DIRECTIONS FOR THIS TASK> For this exercise, reproduce only the lines from the one holding "Task: Open ticket message icon with red dot" through the final line of the data below, exactly, and omit pictures.
MATERIAL SHOWN below:
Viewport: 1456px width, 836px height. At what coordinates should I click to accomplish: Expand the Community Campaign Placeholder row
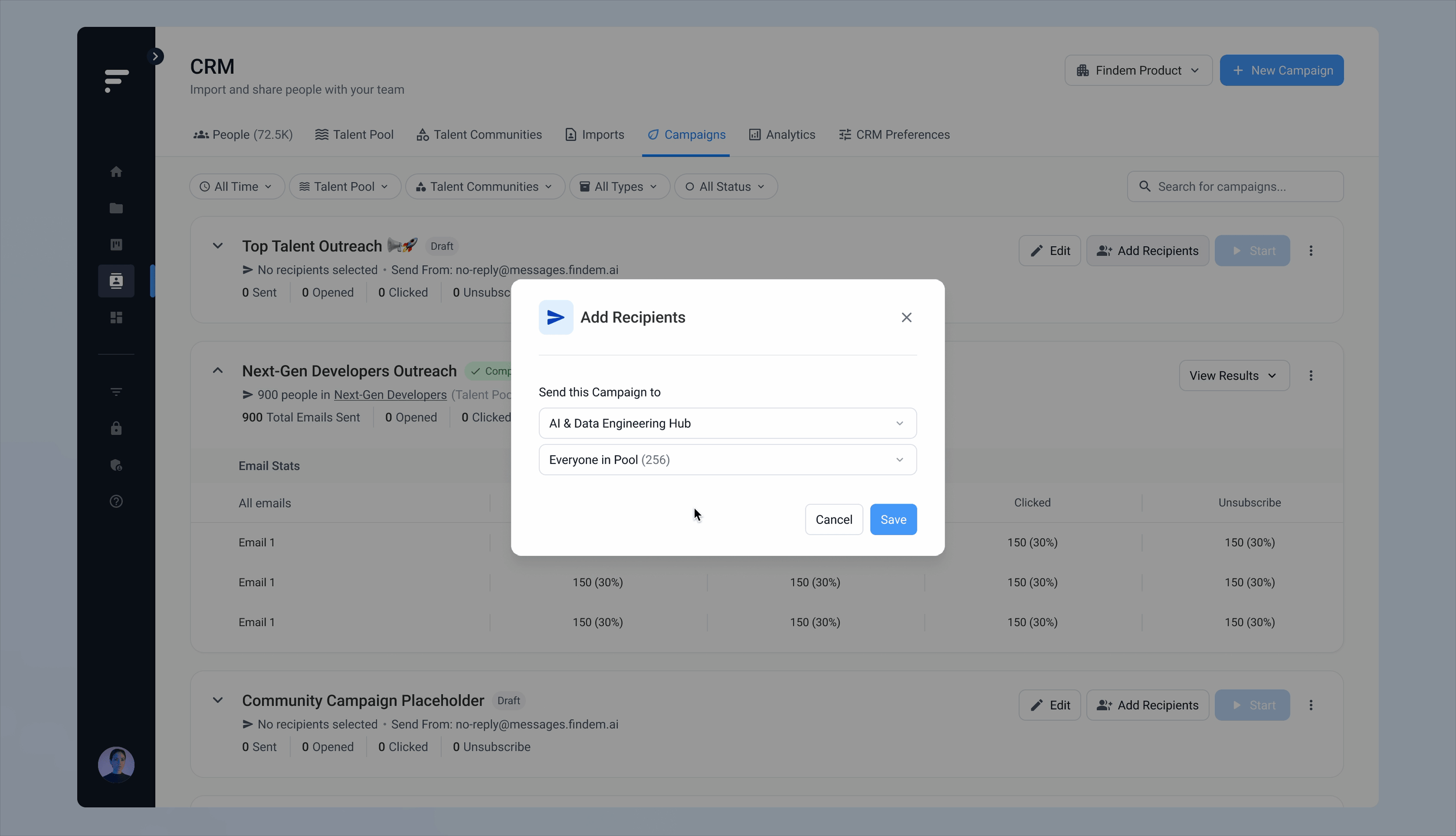(x=217, y=700)
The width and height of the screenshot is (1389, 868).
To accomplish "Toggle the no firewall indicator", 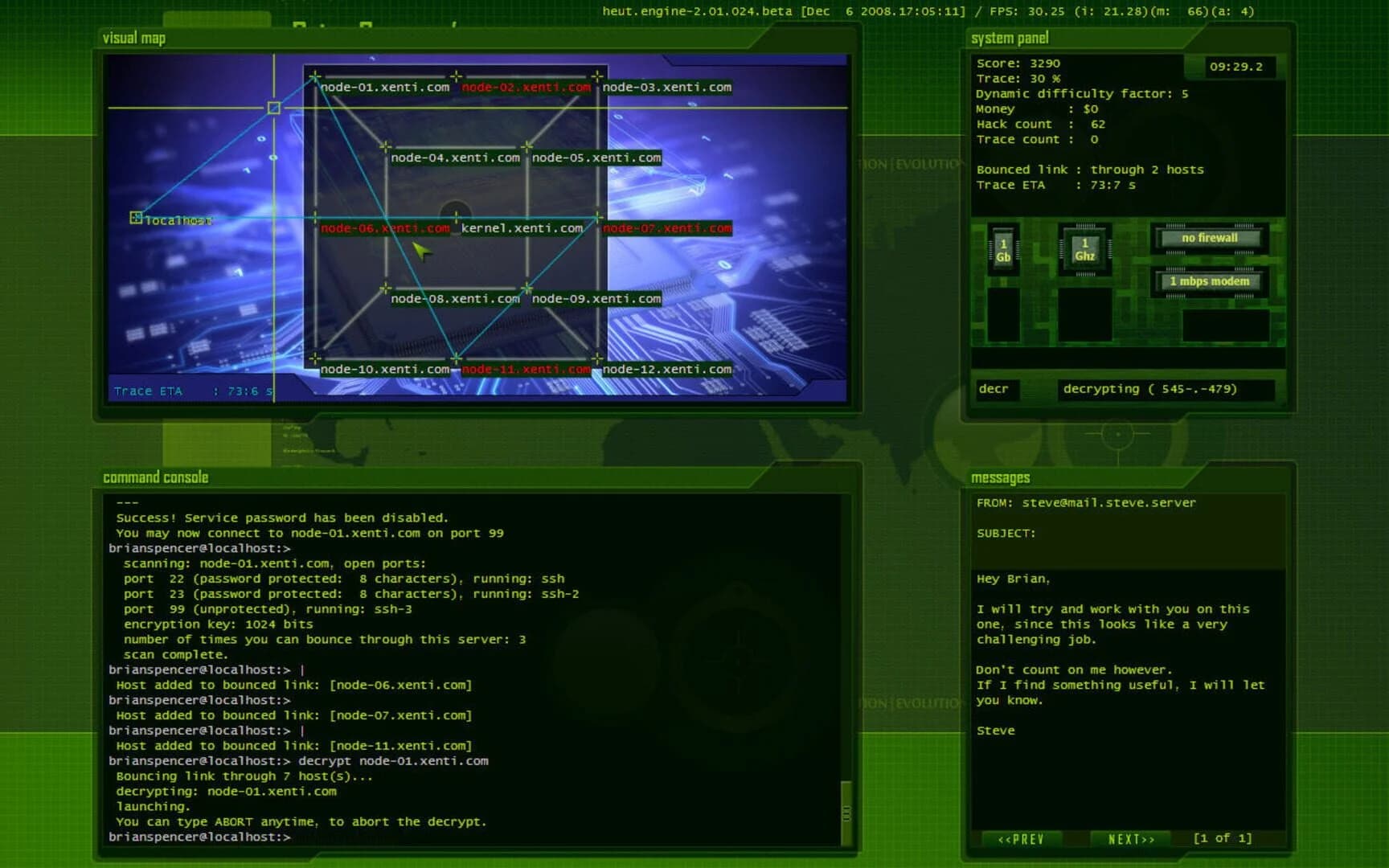I will point(1209,238).
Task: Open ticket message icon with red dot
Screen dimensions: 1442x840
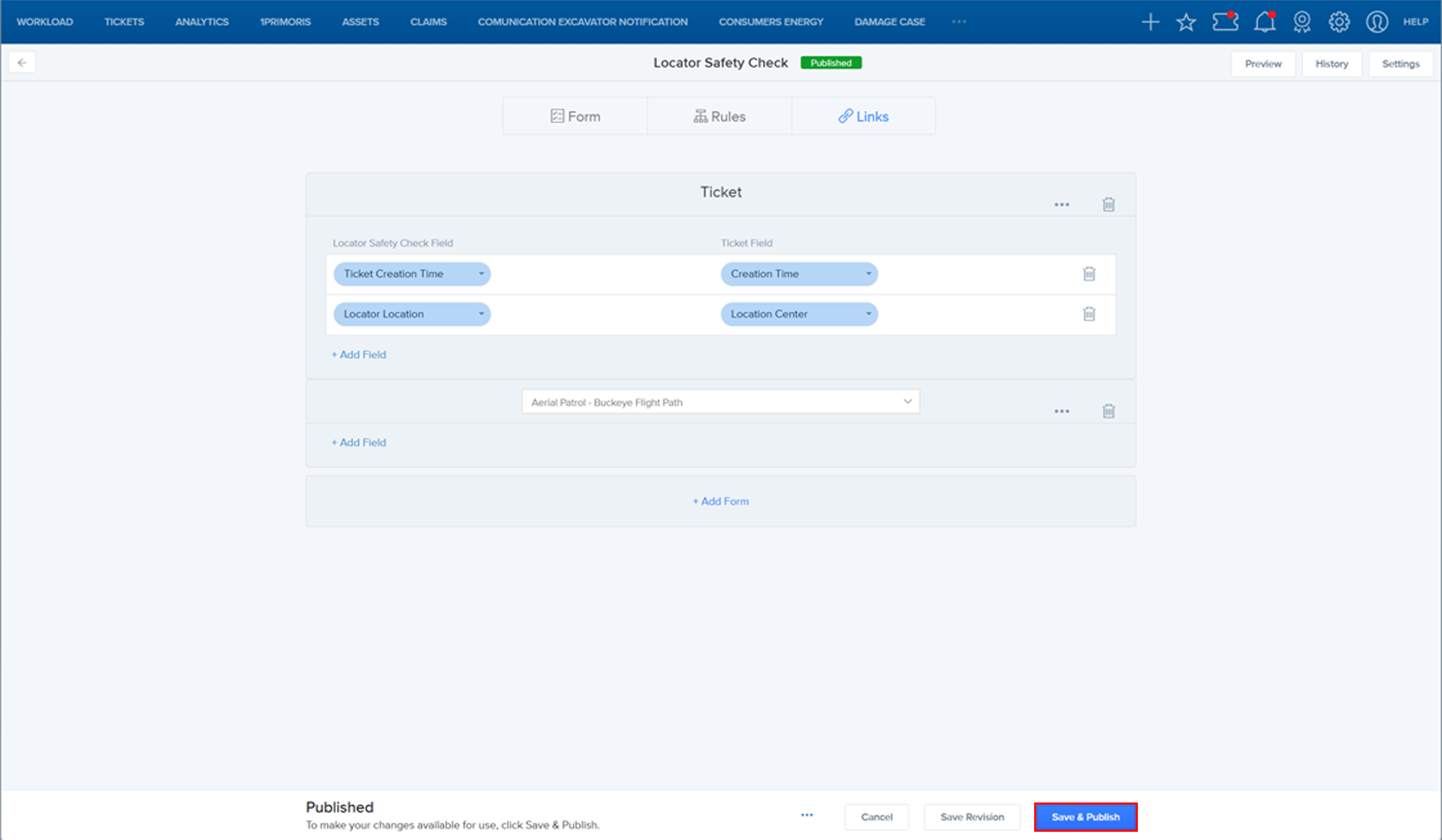Action: point(1225,22)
End of MATERIAL SHOWN.
SOLUTION>
Task: Open ticket message icon with red dot
Screen dimensions: 1442x840
Action: point(1225,22)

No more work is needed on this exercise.